Getting a vaccination can also protect those around you, according to Arnott, especially those who are more vulnerable.
“It’s not possible to predict with certainty if the flu vaccine will be a good match for circulating flu viruses,” Arnott said. “The flu vaccine is made to protect against the flu viruses that research and surveillance indicate will likely be most common during the season.”
Recent studies have shown that vaccines can be about 40 to 60 percent effective in reducing illness during seasons when the shot is a good match to the circulating virus, according to Arnott.
“As a [registered nurse] and public health nurse I highly encourage students to get the flu vaccine. I always ask students if they can afford missing two weeks of class or work. The answer is usually ‘no’ but that is potentially what you are looking at if you come down with the flu.”
-American River College Nurse Michele Arnott
Getting a flu shot may also reduce the duration and severity of flu symptoms if someone still gets sick, according to Arnott.
According to the CDC, the flu is spread through small droplets made when someone who is sick coughs, sneezes or talks. These droplets can land on people and objects up to 6 feet away.
Arnott said the virus can survive on objects for 24 hours.
“Routine cleaning of surfaces, frequent hand-washing, and coughing into your arm/covering your cough should reduce the chance of spreading the flu,” she said.

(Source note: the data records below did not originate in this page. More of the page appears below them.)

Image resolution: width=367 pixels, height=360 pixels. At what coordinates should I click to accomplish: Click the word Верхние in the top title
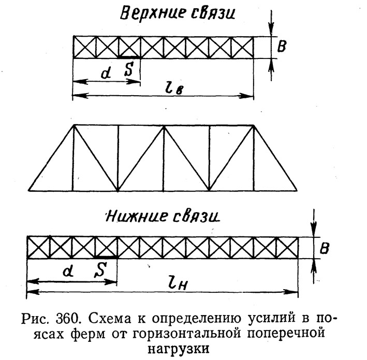pos(152,14)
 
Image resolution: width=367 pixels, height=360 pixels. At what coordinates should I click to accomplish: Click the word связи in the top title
pos(213,13)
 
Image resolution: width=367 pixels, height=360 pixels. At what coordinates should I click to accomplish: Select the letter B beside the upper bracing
pos(282,46)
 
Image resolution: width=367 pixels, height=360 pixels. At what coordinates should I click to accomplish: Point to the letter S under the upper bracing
pos(128,69)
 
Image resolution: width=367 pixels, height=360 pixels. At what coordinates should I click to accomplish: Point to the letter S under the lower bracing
pos(100,269)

According to the CDC, anyone, including healthy people, can get the flu. People with chronic medical conditions like asthma, diabetes or heart disease, people over the age of 65, pregnant women and young children are at a higher risk of developing serious flu-related complications.
Carissa Polk is a nursing student at ARC and says she is aware of the severity of this year’s flu season. She got her flu shot in November.
“I actually had never gotten my flu shot. Probably as a kid, but as a teenager and adult, I hadn’t gotten my flu shot,” Polk said.
Her 2-year-old son also received his first flu shot this year. Polk says while her son hasn’t had the flu this year, her grandma has.
The campus Health Center offers a very limited number of free flu vaccinations to currently enrolled students on a first-come, first-served basis. More information can be found on the Health Center’s website.